Sen. Shane R. Martin (R- Pauline) prefiled Senate Bill 139 (S.139) on Nov. 16. Under the proposed law, anyone who is legally allowed to own a gun could carry it without a state-issued license. Currently, South Carolina gun owners must first attend training through a certified South Carolina CWP instructor before they can get a concealed weapons permit.
The bill seeks to repeal numerous sections of state law.
At the same time, it imposes restrictions on where a person can carry a firearm, concealed or not. That includes police stations, courthouses, polling locations, daycare or preschools.
EFFECT ON FEDERAL GUN CONTROL
While permitless carry bills do not directly affect federal gun control, the widespread passage of permitless conceal carry laws in states subtly undermines federal efforts to regulate guns.
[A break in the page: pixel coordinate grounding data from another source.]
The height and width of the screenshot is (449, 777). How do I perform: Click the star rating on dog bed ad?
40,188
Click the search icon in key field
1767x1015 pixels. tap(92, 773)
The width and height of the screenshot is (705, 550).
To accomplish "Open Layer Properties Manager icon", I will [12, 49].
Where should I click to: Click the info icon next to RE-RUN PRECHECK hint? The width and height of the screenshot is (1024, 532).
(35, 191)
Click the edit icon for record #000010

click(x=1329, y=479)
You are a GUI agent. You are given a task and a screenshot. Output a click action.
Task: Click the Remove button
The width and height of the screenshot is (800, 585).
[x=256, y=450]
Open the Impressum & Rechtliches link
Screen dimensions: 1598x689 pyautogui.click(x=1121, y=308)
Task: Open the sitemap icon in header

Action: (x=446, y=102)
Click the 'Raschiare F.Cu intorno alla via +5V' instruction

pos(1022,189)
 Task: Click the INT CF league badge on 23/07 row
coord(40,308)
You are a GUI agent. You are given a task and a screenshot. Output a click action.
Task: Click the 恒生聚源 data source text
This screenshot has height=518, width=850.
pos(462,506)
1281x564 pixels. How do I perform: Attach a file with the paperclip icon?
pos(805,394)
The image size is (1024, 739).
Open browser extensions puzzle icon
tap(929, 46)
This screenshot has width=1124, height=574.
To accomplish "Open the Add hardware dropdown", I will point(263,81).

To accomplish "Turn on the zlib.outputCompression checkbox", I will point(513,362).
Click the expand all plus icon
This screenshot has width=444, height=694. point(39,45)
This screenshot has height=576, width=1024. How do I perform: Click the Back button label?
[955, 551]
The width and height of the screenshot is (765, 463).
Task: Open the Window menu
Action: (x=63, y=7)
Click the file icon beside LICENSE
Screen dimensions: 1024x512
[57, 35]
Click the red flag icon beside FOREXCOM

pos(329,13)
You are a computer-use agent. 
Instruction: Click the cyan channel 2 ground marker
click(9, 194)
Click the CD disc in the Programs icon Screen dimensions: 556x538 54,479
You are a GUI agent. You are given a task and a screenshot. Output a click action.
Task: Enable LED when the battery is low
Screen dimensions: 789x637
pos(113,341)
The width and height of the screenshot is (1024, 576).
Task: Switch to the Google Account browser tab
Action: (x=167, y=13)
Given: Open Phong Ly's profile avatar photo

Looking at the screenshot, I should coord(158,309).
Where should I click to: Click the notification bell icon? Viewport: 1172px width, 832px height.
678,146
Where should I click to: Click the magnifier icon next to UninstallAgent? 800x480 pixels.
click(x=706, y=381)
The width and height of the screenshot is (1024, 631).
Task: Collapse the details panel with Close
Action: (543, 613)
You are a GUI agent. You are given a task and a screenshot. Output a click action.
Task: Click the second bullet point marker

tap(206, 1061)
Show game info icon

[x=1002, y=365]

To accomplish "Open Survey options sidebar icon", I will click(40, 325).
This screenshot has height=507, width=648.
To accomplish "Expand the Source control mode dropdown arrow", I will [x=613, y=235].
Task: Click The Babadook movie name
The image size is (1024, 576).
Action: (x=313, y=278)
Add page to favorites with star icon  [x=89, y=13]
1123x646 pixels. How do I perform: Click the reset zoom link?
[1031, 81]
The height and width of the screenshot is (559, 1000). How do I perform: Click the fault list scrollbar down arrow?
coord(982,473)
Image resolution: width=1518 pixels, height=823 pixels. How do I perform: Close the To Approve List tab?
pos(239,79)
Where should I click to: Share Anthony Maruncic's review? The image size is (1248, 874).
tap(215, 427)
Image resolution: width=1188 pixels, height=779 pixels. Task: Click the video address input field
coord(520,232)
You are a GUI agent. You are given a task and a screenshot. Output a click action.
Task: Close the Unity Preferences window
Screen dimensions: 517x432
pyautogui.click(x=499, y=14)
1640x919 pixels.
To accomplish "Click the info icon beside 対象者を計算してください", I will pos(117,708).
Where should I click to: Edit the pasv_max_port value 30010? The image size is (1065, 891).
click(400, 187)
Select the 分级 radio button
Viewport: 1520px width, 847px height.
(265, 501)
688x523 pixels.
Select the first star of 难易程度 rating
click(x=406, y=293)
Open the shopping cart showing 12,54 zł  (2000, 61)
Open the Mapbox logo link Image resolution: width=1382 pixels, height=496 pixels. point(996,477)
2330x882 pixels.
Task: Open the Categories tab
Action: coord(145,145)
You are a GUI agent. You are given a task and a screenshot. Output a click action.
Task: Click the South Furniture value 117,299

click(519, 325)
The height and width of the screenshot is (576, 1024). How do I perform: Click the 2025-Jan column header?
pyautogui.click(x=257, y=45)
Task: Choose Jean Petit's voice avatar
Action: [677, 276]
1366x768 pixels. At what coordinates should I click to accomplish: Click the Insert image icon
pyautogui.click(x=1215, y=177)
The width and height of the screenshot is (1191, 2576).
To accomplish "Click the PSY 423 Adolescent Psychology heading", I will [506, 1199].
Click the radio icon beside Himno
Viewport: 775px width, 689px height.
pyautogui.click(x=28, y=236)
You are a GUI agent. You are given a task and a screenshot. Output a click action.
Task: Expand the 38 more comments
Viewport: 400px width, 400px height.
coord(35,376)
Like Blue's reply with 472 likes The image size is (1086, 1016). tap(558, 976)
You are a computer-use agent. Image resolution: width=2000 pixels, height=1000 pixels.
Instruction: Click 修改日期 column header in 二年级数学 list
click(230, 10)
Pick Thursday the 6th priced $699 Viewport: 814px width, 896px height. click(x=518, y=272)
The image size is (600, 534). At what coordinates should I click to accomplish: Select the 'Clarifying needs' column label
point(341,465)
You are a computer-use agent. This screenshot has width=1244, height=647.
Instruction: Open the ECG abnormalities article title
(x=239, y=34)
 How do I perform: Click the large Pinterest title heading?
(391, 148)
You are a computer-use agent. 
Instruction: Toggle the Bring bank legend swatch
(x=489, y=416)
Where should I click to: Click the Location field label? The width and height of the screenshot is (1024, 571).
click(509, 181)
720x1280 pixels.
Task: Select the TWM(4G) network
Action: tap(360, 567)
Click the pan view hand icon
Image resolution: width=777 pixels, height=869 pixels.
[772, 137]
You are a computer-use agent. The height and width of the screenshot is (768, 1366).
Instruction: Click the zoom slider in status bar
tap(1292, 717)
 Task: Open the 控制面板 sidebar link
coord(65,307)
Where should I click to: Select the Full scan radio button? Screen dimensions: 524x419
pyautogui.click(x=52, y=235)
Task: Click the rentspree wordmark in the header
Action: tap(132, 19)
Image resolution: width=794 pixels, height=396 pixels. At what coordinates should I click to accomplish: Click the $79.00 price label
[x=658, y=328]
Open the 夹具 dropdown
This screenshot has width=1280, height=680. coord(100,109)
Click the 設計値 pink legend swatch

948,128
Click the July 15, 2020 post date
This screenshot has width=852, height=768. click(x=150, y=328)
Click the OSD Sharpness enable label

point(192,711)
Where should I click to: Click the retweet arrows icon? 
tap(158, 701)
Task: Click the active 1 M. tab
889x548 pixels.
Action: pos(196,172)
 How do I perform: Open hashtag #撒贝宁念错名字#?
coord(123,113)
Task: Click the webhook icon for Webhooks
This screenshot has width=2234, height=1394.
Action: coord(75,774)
As we’ve seen with marijuana and industrial hemp, a federal regulation becomes ineffective when states ignore it and pass laws encouraging the prohibited activity anyway.
The federal government lacks the enforcement power necessary to maintain its ban, and people will willingly take on the small risk of federal sanctions if they know the state will not interfere. This increases when the state actively encourages “the market.”
Less restrictive state gun laws will likely have a similar impact on federal gun laws. It will make it that much more difficult for the feds to enforce any future federal gun control, and increase the likelihood that states with few limits will simply refuse to cooperate with federal enforcement efforts.
State actions such as passing S.139 would lower barriers for those wanting to the option of defending themselves with firearms and encourages a “gun-friendly” environment that would make federal efforts to limit firearms that much more difficult.
S.139 has been referred to the Senate Committee on Judiciary where it must pass by a majority vote before moving forward in the legislative process. The 2019 legislative session begins Jan. 8.